Looks like the problem related to the 2nd way of moving the master role (with maintenance) appeared in the past: https://bugzilla.redhat.com/show_bug.cgi?id=1360456, https://bugzilla.redhat.com/show_bug.cgi?id=1298724
Shir, please share you recent findings regardings
(In reply to Tal Nisan from comment #2) > Shir, please share you recent findings regardings Reproduce on 4.3 as well: ovirt-engine-4.3.11.4-0.1.el7.noarch vdsm-4.30.50-1.el7ev.x86_64
Hi Shani, can you please explain Why is this on QA? Was the issue described in the description of this bug fixed? I can only find a patch which adds a validation for avoiding switching the master storage domain from/to gluster domains. So there is no a real fix here if i understand correctly. Just a WA.

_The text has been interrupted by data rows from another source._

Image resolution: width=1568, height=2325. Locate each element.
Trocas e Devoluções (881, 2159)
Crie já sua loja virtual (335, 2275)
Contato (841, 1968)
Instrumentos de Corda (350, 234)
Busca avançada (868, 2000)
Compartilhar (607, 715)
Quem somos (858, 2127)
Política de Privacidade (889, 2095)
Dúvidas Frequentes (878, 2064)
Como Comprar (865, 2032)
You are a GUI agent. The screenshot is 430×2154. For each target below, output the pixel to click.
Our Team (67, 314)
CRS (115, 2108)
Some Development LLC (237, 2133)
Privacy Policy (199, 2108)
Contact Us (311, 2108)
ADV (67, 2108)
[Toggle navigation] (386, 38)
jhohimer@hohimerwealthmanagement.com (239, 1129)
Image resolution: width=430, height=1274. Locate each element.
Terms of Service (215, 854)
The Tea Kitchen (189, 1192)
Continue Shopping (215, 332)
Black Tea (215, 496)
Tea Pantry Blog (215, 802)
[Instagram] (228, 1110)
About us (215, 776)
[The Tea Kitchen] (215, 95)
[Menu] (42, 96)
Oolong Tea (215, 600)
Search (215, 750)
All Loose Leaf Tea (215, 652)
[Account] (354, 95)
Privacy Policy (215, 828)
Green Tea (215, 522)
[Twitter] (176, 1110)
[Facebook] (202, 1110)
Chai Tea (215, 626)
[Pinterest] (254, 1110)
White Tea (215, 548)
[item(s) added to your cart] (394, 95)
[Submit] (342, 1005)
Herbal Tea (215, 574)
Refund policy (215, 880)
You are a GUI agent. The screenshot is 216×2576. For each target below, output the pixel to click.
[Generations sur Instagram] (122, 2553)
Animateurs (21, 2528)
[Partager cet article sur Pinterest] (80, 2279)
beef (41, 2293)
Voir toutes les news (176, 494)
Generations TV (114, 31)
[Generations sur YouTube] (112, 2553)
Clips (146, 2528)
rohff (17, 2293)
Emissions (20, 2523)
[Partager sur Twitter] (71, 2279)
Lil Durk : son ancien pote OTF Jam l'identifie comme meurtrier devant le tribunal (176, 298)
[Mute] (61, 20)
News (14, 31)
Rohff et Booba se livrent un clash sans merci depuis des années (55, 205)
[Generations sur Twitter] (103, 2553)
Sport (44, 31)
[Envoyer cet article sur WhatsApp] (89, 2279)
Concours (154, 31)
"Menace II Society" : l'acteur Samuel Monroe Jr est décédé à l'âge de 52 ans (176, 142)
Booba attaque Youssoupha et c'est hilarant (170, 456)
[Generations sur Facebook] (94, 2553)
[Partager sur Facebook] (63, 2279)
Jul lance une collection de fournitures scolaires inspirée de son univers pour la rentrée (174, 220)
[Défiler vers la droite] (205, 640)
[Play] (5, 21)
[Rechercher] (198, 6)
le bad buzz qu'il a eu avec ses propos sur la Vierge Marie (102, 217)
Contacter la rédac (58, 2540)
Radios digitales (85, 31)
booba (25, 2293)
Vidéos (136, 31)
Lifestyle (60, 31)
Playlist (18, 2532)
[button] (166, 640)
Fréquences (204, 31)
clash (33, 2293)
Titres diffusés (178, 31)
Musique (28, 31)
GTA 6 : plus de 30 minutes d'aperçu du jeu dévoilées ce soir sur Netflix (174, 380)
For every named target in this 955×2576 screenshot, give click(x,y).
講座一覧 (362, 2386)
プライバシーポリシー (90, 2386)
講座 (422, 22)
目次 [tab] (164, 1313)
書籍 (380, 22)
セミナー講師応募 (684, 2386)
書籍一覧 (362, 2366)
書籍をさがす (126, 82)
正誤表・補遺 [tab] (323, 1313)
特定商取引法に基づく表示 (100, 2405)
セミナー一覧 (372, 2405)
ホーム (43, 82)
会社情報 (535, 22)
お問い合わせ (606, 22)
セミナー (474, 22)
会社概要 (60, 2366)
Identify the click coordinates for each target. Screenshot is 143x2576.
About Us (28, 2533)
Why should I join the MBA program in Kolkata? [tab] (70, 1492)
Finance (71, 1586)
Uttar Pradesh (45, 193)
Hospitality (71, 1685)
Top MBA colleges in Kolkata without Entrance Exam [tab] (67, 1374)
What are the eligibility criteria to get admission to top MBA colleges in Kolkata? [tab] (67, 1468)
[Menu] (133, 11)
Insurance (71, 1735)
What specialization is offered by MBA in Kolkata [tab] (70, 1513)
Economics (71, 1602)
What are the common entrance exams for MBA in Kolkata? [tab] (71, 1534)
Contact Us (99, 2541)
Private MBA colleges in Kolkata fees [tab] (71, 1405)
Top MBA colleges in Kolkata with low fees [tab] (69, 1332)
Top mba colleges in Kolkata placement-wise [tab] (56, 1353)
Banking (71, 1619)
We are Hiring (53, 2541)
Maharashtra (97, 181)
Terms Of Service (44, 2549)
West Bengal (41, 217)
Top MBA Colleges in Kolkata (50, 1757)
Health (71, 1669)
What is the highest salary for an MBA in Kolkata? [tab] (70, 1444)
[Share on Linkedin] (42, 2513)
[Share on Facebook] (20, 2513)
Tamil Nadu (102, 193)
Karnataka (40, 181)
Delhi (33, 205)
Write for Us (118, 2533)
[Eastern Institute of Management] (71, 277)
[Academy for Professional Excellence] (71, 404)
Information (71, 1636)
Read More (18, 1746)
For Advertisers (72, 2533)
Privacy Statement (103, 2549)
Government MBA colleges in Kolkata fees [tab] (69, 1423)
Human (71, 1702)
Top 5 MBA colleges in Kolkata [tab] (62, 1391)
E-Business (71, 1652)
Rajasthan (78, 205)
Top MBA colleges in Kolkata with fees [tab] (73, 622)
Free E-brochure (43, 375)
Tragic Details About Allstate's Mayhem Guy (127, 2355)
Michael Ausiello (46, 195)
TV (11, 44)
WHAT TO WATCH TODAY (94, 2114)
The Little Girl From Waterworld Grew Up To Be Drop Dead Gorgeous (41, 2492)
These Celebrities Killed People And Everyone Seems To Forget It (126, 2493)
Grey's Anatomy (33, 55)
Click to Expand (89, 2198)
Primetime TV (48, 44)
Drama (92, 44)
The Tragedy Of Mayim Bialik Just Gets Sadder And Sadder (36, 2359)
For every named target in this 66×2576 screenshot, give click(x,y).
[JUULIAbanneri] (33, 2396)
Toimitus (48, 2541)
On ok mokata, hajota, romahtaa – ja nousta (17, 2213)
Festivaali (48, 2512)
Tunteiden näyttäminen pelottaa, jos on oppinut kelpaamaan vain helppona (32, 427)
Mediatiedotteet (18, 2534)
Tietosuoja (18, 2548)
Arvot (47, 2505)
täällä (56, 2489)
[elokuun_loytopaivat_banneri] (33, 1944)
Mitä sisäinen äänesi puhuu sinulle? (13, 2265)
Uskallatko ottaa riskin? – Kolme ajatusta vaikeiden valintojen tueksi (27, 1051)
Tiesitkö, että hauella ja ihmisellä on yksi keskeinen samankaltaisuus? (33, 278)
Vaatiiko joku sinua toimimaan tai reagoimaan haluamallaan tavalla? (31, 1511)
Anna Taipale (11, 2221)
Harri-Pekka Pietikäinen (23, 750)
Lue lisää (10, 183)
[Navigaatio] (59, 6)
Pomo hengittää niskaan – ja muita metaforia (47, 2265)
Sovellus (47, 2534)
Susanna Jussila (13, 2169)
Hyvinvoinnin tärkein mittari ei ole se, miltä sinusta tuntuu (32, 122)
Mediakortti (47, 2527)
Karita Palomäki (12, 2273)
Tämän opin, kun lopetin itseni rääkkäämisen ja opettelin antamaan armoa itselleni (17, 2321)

Until bug 1913764 will be fixed we've blocked switch master to and from Gluster domains, this block should be removed after the root cause is fixed
Moving to 'Verified'.
This bugzilla is included in oVirt 4.4.4 release, published on December 21st 2020. Since the problem described in this bug report should be resolved in oVirt 4.4.4 release, it has been closed with a resolution of CURRENT RELEASE. If the solution does not work for you, please open a new bug report.